■ Exercise brief ■
Can you write out the data below word for word, from the line containing "Locate an element on the screen. This" through the end of the data, leaving the pictures out of your answer?

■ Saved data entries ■
______________________________

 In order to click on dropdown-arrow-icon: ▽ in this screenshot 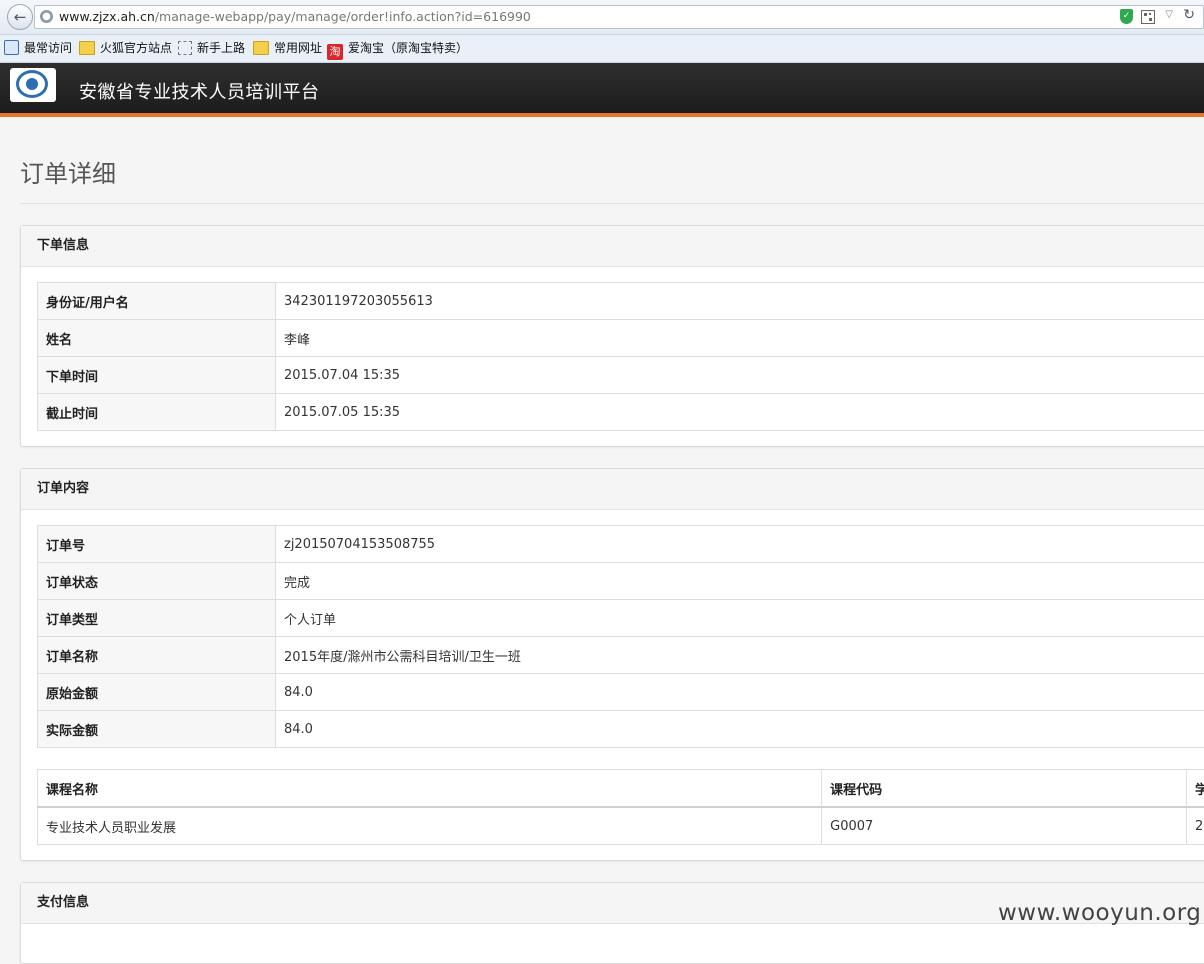, I will do `click(1169, 14)`.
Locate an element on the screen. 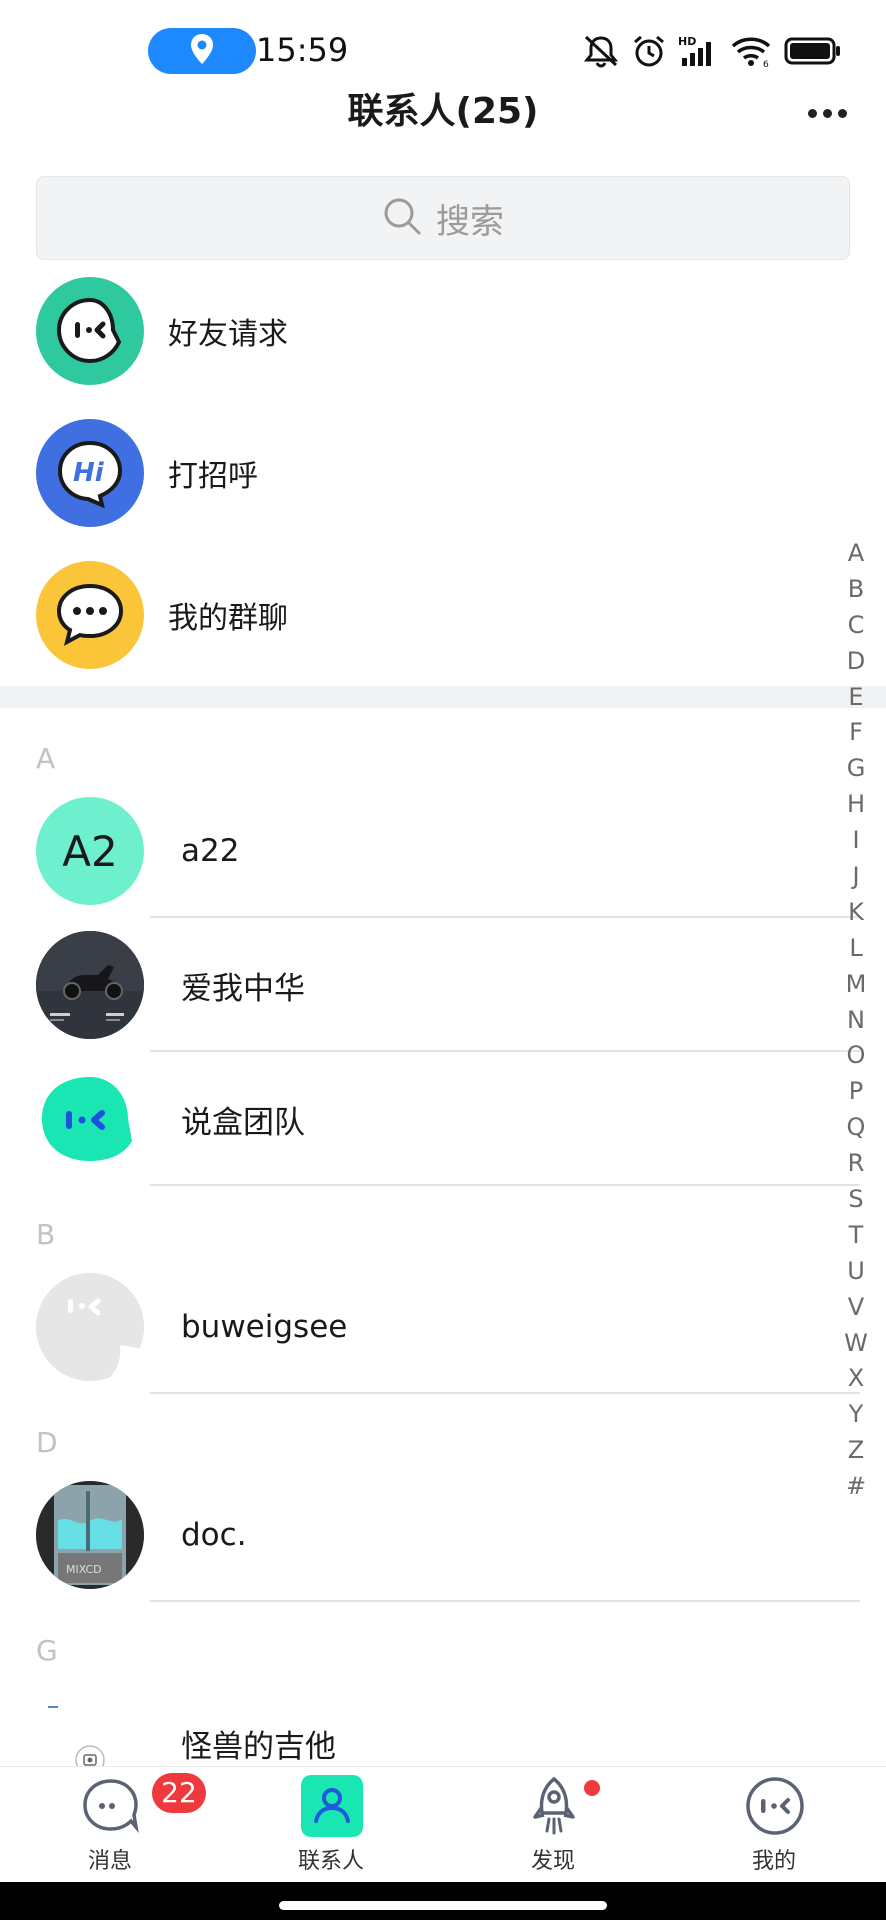 The height and width of the screenshot is (1920, 886). page-title: 联系人(25) is located at coordinates (443, 112).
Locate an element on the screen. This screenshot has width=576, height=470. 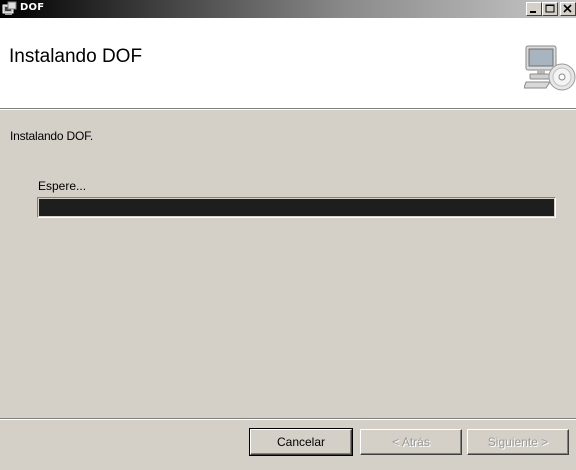
window-title: DOF is located at coordinates (32, 8).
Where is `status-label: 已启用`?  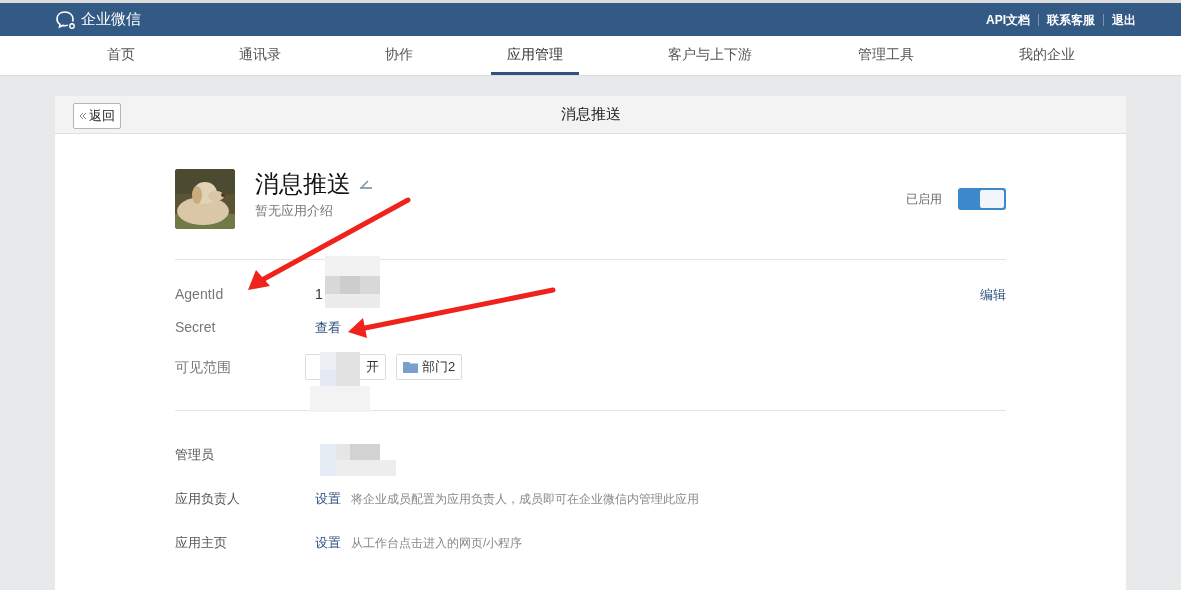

______________________________

■ Reply ■
Locate an element on the screen. This screenshot has width=576, height=470. 
window-title: DOF is located at coordinates (32, 8).
Where is `status-label: 已启用`?  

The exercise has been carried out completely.